A Immunostaining of TDP-43 and NeuN in brain sections from 16-month-old mice WT, TDP-43^Q331K/Q331K (Q331K), Grn^−/−, TDP-43^Q331K/Q331K Grn^−/− (Q331K Grn^−/−) mice. Representative images from the cortex were shown. Scale bar, 10 µm. B Analysis of TDP-43, phosphorylated TDP-43 (pS409/410), and PGRN levels in cortical lysates from 16-month-old mice of the indicated genotypes. C TDP-43 levels in RIPA- and urea-soluble fractions were quantified. Data are presented as mean ± SEM from 3 mice per group (n = 3). One-way ANOVA tests with Bonferroni’s multiple comparisons. D PGRN levels in RIPA soluble fractions were quantified and normalized to GAPDH. Data are presented as mean ± SEM from 3 mice per group (n = 3). E Total RNAs were extracted from the cortex of 10-month-old WT, TDP-43^Q331K/Q331K, Grn^−/−, TDP-43^Q331K/Q331KGrn^−/− male mice, and the RT-qPCR was performed to analyze the splicing changes in Sort1 exon 17b (left) and Mapt exons 2 and 3 (right). The relative mRNA levels of transcripts including or excluding exons 2 and 3 represent the inclusion of Mapt exons 2 and 3. Data are presented as mean ± SEM (n = 4 mice per genotype). p-values were determined using one-way ANOVA tests with Bonferroni’s multiple comparisons. F Expression levels of Tardbp in WT and Q331K mice.

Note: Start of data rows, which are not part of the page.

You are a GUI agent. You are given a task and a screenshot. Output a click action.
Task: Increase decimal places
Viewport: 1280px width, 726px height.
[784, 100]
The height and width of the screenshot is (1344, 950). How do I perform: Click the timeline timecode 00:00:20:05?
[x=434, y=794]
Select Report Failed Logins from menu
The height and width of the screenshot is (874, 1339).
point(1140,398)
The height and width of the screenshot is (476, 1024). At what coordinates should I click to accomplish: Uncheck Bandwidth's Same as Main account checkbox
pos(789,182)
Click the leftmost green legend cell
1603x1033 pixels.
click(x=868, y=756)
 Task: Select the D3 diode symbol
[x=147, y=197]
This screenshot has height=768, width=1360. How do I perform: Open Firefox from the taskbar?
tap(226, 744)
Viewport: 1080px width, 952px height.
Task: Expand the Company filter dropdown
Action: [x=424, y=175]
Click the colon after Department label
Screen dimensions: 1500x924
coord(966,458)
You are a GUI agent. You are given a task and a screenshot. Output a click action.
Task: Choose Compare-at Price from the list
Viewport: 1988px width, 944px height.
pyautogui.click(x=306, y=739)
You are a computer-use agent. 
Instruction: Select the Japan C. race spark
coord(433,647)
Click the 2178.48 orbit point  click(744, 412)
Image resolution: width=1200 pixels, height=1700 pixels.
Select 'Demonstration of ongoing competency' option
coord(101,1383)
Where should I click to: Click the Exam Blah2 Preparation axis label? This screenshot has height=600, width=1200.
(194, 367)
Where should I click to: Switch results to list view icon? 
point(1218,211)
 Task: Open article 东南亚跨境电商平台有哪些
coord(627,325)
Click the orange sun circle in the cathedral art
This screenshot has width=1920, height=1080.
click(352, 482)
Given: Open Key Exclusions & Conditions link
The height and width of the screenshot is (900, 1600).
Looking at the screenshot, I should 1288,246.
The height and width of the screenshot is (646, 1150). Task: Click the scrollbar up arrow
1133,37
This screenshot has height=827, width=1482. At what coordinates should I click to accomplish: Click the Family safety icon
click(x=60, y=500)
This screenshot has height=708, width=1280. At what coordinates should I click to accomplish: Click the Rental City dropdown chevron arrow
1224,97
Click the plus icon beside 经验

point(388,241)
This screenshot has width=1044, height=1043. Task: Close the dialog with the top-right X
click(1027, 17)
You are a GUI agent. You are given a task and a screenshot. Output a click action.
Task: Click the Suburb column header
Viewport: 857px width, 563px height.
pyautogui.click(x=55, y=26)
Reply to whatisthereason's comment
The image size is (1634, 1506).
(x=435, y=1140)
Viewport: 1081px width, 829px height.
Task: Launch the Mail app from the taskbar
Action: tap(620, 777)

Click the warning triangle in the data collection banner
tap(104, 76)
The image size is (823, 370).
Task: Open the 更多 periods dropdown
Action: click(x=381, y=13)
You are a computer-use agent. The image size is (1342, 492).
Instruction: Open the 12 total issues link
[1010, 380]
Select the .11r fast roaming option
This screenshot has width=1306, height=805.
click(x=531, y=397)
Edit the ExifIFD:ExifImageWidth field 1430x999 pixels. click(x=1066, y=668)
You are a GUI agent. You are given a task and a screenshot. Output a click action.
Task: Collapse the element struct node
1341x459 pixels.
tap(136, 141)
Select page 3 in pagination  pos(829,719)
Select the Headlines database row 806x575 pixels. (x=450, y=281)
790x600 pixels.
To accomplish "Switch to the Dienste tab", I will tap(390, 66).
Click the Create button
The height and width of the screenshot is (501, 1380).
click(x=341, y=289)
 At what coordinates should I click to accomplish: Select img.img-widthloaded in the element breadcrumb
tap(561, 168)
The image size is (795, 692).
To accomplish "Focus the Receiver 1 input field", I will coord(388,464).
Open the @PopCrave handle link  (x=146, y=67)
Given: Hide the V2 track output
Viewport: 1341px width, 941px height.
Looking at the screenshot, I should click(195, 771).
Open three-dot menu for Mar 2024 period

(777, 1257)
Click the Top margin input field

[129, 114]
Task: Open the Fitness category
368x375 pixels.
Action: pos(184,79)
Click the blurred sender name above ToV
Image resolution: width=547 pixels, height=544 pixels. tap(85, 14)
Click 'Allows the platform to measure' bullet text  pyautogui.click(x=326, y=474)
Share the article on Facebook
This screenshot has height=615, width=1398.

Total RNAs were extracted from the cortex of 10-month-old WT and Q331K male mice, and the RNA-seq was performed to analyze gene expression changes. Normalized read counts are shown. Data are presented as mean ± SEM (n = 5-6 mice per genotype). *p < 0.05, unpaired two-tailed Student's t-test.